Word for word, retype each record shown below.

##### Data to use

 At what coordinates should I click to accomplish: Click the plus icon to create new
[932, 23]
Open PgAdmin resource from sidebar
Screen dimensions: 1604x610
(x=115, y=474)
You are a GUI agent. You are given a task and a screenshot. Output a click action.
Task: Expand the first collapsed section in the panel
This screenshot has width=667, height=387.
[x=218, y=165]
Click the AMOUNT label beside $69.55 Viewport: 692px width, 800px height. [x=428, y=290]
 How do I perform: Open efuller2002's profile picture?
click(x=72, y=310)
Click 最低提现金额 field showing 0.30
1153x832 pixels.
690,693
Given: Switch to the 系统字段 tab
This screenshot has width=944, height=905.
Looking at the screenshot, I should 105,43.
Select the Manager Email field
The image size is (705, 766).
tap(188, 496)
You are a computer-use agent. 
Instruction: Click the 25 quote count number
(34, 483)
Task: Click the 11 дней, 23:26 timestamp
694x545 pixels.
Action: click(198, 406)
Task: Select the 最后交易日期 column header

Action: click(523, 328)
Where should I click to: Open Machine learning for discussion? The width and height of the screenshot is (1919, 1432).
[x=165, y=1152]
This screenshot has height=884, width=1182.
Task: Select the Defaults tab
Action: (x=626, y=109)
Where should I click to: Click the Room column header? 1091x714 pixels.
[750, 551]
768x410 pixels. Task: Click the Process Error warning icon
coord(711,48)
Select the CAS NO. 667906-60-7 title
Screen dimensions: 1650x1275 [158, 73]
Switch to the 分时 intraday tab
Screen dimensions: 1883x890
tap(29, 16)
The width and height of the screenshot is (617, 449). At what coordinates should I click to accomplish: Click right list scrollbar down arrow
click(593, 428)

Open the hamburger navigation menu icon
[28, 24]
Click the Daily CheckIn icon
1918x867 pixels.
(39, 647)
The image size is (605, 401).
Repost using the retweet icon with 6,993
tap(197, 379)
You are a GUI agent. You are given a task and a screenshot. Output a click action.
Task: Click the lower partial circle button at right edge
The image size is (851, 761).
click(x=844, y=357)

##########

> **Response to the exercise**
 At what coordinates should I click to accomplish: Click the plus icon to create new
[932, 23]
Open PgAdmin resource from sidebar
Screen dimensions: 1604x610
(x=115, y=474)
You are a GUI agent. You are given a task and a screenshot. Output a click action.
Task: Expand the first collapsed section in the panel
This screenshot has width=667, height=387.
[x=218, y=165]
Click the AMOUNT label beside $69.55 Viewport: 692px width, 800px height. [x=428, y=290]
 How do I perform: Open efuller2002's profile picture?
click(x=72, y=310)
Click 最低提现金额 field showing 0.30
1153x832 pixels.
690,693
Given: Switch to the 系统字段 tab
This screenshot has width=944, height=905.
Looking at the screenshot, I should 105,43.
Select the Manager Email field
The image size is (705, 766).
tap(188, 496)
You are a computer-use agent. 
Instruction: Click the 25 quote count number
(34, 483)
Task: Click the 11 дней, 23:26 timestamp
694x545 pixels.
Action: click(198, 406)
Task: Select the 最后交易日期 column header

Action: click(523, 328)
Where should I click to: Open Machine learning for discussion? The width and height of the screenshot is (1919, 1432).
[x=165, y=1152]
This screenshot has height=884, width=1182.
Task: Select the Defaults tab
Action: (x=626, y=109)
Where should I click to: Click the Room column header? 1091x714 pixels.
[750, 551]
768x410 pixels. Task: Click the Process Error warning icon
coord(711,48)
Select the CAS NO. 667906-60-7 title
Screen dimensions: 1650x1275 [158, 73]
Switch to the 分时 intraday tab
Screen dimensions: 1883x890
tap(29, 16)
The width and height of the screenshot is (617, 449). At what coordinates should I click to accomplish: Click right list scrollbar down arrow
click(593, 428)

Open the hamburger navigation menu icon
[28, 24]
Click the Daily CheckIn icon
1918x867 pixels.
(39, 647)
The image size is (605, 401).
Repost using the retweet icon with 6,993
tap(197, 379)
You are a GUI agent. You are given a task and a screenshot. Output a click action.
Task: Click the lower partial circle button at right edge
The image size is (851, 761).
click(x=844, y=357)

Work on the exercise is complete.